"You know, I've played in this league for a few years and Sacramento has definitely always been one of the strongest teams," said Gissell, who was in the PCL from 2002-05 before playing two seasons in Japan. "We have a great team here. I'm very happy to be on this team. It's an outstanding group of guys.
"We kept it up all year. This is my 13th year of professional baseball and this has been the best team I've been on, personality-wise. Oakland has done a great job of putting together winning teams in Sacramento."
The Yankees had an opportunity to break the game open in the first inning, loading the bases with two outs against Sacramento starter Brad Knox. Matt Carson, however, flied out to the wall in center to end the threat.
The River Cats didn't squander their opportunity, going to work quickly in the bottom half of the inning against Ian Kennedy. Chris Denorfia led off with a double. After a wild pitch and a walk to Carlos Gonzalez put runners on the corners, Wes Bankston singled in the game's first run. Brooks Conrad followed with an RBI single of his own before Casey Rogowski brought in another run with a fielder's choice.
Kennedy settled down after the first, throwing four scoreless innings before giving way to Steven Jackson. Kennedy struck out seven and scattered seven hits in his 95-pitch effort, but the Scranton/Wilkes-Barre offense couldn't break through against Knox or the Sacramento bullpen.
Knox hadn't pitched since going 2 1/3 innings in the PCL playoff opener against Salt Lake on Sept. 3. As a result, River Cats manager Todd Steverson pulled him after two innings and 31 pitches. But Gissell and Co. proved more than equal to the task of holding down the Yanks. Gissell was 1-1 with a 6.30 ERA in 10 postseason innings before Tuesday but was sharp against the Yanks, allowing just one hit and striking out four, including fanning the side in the fourth.

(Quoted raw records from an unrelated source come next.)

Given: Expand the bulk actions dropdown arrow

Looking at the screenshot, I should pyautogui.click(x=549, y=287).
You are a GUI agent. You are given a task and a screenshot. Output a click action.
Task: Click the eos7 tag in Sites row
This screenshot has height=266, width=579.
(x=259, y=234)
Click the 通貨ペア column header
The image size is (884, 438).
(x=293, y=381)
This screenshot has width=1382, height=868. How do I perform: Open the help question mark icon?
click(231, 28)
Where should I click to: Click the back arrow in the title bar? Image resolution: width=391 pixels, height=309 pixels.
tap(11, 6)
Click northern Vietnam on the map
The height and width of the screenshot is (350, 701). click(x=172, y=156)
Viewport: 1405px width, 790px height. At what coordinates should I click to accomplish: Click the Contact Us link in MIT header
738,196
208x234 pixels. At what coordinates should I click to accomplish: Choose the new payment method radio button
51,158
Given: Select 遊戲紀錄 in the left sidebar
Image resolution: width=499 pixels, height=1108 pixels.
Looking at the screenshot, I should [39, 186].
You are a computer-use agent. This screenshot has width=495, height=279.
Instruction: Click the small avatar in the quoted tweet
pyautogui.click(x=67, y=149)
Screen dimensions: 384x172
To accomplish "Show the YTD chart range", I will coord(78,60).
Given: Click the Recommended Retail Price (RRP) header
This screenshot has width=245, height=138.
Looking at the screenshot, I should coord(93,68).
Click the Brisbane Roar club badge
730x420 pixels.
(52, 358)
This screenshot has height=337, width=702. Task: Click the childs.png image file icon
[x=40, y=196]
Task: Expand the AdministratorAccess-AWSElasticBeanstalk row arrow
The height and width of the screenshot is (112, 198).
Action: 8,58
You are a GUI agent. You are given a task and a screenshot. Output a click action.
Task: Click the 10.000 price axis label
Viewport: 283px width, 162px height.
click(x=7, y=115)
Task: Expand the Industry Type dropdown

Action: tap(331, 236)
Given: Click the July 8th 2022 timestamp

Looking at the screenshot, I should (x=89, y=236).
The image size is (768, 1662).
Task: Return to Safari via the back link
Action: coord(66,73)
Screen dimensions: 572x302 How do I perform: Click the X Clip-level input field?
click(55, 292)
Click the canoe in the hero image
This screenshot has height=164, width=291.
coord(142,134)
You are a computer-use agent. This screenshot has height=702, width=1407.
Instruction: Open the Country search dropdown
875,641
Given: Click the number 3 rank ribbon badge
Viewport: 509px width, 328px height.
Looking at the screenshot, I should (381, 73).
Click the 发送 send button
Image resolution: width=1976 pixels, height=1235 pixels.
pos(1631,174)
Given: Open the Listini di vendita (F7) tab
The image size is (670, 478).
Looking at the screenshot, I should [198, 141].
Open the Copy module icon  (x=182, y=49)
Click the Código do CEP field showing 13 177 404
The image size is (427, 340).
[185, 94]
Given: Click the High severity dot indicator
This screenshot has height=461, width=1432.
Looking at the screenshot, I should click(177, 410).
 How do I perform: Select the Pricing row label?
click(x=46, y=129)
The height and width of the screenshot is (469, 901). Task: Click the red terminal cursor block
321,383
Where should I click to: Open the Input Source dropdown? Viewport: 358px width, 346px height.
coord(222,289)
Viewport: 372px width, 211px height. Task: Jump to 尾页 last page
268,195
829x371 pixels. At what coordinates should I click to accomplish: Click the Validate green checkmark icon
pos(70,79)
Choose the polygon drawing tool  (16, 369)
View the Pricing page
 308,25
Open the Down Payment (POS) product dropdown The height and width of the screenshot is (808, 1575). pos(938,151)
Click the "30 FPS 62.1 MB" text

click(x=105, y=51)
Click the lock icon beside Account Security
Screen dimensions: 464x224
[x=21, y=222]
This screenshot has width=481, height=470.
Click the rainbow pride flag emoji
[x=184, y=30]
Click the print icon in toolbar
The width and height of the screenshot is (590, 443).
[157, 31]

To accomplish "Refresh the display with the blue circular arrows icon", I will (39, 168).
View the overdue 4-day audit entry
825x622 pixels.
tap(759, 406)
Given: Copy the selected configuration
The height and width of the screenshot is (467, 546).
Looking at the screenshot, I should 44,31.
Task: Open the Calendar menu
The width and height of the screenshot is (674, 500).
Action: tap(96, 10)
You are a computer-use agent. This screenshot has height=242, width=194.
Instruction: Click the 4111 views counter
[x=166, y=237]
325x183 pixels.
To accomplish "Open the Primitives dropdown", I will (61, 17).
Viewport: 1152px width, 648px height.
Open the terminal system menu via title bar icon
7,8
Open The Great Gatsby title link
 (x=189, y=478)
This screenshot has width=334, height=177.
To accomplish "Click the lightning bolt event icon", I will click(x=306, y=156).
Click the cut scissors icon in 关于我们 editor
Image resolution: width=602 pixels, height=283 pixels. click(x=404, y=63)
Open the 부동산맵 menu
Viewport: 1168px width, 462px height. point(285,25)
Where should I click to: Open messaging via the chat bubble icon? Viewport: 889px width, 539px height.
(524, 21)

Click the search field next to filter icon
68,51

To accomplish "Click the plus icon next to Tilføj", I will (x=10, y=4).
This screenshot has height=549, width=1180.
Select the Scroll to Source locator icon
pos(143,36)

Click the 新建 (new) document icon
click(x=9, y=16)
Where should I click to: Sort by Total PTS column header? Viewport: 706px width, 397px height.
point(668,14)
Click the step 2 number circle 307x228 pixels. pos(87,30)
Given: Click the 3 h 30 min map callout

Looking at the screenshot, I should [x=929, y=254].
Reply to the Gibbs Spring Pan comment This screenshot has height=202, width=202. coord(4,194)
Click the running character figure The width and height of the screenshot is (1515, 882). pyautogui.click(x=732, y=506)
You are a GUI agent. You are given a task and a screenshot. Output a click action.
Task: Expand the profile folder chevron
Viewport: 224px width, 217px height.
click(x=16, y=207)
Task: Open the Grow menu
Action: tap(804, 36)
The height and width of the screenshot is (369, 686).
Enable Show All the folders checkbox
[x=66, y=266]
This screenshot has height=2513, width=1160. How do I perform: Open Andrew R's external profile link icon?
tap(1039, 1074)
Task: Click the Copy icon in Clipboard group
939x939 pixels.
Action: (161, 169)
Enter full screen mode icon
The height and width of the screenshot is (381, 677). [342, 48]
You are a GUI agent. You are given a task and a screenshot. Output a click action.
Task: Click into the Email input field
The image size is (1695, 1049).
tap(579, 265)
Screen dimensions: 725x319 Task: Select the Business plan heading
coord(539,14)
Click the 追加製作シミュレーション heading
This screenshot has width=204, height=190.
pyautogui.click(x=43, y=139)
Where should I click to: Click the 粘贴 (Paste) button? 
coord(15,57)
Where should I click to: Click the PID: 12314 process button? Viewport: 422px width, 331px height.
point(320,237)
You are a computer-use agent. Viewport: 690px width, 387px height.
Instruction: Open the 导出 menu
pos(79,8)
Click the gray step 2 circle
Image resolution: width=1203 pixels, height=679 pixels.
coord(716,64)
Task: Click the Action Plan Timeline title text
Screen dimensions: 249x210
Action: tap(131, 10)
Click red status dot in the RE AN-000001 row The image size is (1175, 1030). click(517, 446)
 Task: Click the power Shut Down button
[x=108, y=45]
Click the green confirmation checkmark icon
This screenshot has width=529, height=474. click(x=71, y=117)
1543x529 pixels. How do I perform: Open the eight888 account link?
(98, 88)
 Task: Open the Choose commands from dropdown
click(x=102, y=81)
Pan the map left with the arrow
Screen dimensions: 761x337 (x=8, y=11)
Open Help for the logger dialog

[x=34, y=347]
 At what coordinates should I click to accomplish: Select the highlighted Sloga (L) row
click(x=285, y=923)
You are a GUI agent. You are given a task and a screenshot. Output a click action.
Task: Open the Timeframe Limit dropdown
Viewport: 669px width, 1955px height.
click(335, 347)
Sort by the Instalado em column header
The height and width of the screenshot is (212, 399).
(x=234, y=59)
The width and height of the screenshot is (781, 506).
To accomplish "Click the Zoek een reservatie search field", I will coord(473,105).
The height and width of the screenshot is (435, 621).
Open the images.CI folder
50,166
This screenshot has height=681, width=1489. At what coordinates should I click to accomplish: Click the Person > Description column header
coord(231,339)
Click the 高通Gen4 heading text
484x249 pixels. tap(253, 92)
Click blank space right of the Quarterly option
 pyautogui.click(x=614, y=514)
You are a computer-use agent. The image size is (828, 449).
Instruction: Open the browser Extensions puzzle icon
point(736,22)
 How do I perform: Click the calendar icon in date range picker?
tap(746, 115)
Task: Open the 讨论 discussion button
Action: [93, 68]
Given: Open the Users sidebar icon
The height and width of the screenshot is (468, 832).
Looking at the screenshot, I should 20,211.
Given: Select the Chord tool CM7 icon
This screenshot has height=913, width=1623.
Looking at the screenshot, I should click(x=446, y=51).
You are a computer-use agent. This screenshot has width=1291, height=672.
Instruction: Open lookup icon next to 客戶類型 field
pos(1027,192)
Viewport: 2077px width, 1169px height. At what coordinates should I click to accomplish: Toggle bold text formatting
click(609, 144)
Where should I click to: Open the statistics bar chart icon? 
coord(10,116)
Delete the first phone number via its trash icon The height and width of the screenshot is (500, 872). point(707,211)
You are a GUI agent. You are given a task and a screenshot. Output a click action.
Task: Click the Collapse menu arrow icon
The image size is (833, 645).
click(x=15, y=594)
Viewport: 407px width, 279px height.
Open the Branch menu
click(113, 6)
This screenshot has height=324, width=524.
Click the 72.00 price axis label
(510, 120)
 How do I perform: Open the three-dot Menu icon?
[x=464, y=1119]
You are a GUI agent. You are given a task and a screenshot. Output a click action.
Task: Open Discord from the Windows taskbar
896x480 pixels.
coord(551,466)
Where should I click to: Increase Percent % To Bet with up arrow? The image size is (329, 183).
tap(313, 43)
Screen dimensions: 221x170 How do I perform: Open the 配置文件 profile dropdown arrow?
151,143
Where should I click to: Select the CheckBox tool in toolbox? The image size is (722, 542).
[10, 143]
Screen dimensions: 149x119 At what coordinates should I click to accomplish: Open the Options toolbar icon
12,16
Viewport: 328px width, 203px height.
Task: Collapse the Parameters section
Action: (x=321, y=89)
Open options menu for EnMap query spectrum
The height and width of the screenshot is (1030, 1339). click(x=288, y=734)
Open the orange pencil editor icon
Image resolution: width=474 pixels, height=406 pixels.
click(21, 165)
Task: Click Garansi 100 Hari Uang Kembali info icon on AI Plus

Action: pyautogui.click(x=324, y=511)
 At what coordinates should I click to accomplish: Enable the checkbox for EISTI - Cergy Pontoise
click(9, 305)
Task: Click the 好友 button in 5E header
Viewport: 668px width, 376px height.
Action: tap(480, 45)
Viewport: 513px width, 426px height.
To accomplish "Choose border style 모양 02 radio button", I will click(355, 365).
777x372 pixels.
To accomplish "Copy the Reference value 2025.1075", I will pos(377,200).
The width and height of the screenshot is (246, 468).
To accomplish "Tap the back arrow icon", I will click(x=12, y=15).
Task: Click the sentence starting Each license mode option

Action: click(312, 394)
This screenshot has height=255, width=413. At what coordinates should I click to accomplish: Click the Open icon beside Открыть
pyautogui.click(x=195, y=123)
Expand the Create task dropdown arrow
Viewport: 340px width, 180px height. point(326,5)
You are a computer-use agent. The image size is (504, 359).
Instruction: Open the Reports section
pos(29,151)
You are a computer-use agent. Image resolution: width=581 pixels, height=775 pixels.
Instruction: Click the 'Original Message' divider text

"They told me before the game that I'd be coming in second," Gissell said. "Usually, my cutter is my best pitch, but tonight it wasn't working. I had the curveball today and I was locating the fastball well. I threw the cutter well warming up, but I spiked a few after going 0-2 on my first hitter. After that, I didn't think it was going to happen."
The Yanks didn't fare much better against the rest of the Sacramento bullpen, either. Ryan Wing pitched a scoreless inning, striking out two. Ramiro Pena, just called up from Double-A Trenton, accounted for the only Scranton/Wilkes-Barre run, driving in Matt Carson with a seventh-inning single off Henry Rodriguez.
Brad Kilby and Bret Prinz combined to throw the final two innings, striking out two without allowing a hit.
"Chris was unbelievable tonight," said Conrad. "He's a veteran pitcher, so he's the guy you want on the mound. He came in today and showed you why. He was getting strikes around the plate. I wouldn't have wanted anyone but Chris on the mound, and he got the job done."
As for the newly crowned Sacramento dynasty, well, Conrad had to admit, it's not a stretch to label what the River Cats have done in recent years as such. He played the last four seasons in Round Rock, so he's gotten a close look at what Sacramento has been able to accomplish.
"I guess this is as close as you can get at the Triple-A level," Conrad said. "When I was with Round Rock, these guys always had great teams year in and year out. They always seem to have a good mix of guys who play hard. It's unbelievable the success they've had. They just keep it going. It's a great organization."